Os preços do açúcar bruto na ICE recuaram nesta sexta-feira e fecharam o mês com uma queda de 8,8%, seu maior declínio mensal desde julho de 2018, à medida que a perspectiva de um aumento nas exportações pela Índia pressionou o mercado.
O contrato outubro do açúcar bruto fechou em queda de 0,07 centavo de dólar, ou 0,6%, a 11,14 centavos de dólar por libra-peso, após recuar até uma nova mínima de 11 meses, de 11,05 centavos.
O vencimento cedeu 8,8% no mês, sua maior queda percentual mensal em pouco mais de um ano.

Nesta semana, a aprovação de subsídios de exportação da Índia para 2019/20 foi uma grande influência baixista no mercado, segundo operadores.

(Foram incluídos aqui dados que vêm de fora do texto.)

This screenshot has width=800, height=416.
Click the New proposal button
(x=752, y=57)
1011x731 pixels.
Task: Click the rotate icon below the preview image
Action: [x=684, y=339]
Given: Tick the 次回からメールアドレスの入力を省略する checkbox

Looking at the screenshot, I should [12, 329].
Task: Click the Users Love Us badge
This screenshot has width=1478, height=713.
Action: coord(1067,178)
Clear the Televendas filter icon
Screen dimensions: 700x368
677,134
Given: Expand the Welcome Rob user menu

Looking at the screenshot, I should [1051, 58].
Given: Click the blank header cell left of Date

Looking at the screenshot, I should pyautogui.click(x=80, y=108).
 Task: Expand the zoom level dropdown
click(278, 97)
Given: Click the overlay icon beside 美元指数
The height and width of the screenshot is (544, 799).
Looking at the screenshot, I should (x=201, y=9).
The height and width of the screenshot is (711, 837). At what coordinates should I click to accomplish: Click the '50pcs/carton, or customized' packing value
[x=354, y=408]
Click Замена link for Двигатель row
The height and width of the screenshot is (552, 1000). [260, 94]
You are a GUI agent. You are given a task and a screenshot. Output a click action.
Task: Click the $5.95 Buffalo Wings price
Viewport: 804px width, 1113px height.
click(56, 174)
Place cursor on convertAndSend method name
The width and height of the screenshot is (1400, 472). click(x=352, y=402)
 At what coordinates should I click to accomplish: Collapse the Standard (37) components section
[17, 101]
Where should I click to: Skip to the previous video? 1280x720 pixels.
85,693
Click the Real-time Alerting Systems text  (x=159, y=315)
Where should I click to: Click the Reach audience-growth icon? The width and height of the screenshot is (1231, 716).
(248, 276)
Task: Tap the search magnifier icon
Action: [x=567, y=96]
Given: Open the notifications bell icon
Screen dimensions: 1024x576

Ainda há, entretanto, alguma incerteza sobre se os atuais níveis dos preços permitirão que os 6 milhões de toneladas elegíveis para o esquema sejam de fato exportados.
Mesmo assim, o enfraquecimento da rúpia indiana ampliou as preocupações a respeito de possíveis exportações massivas, disseram operadores.
A recente fraqueza do real também pressionou o mercado, já que pode encorajar a venda por produtores de commodities precificadas em dólar, como açúcar e café.
A indústria de etanol do Brasil está buscando conquistar uma fatia do mercado chinês do biocombustível, à medida que a nação asiática coloca como meta uma mistura de 10% na gasolina, mas um salto nas exportações no curto prazo é improvável.
O açúcar branco para outubro recuou 2,70 dólares, ou 0,9%, para 301,60 dólares por tonelada, depois de tocar a marca de 301 dólares, mínima para o primeiro mês.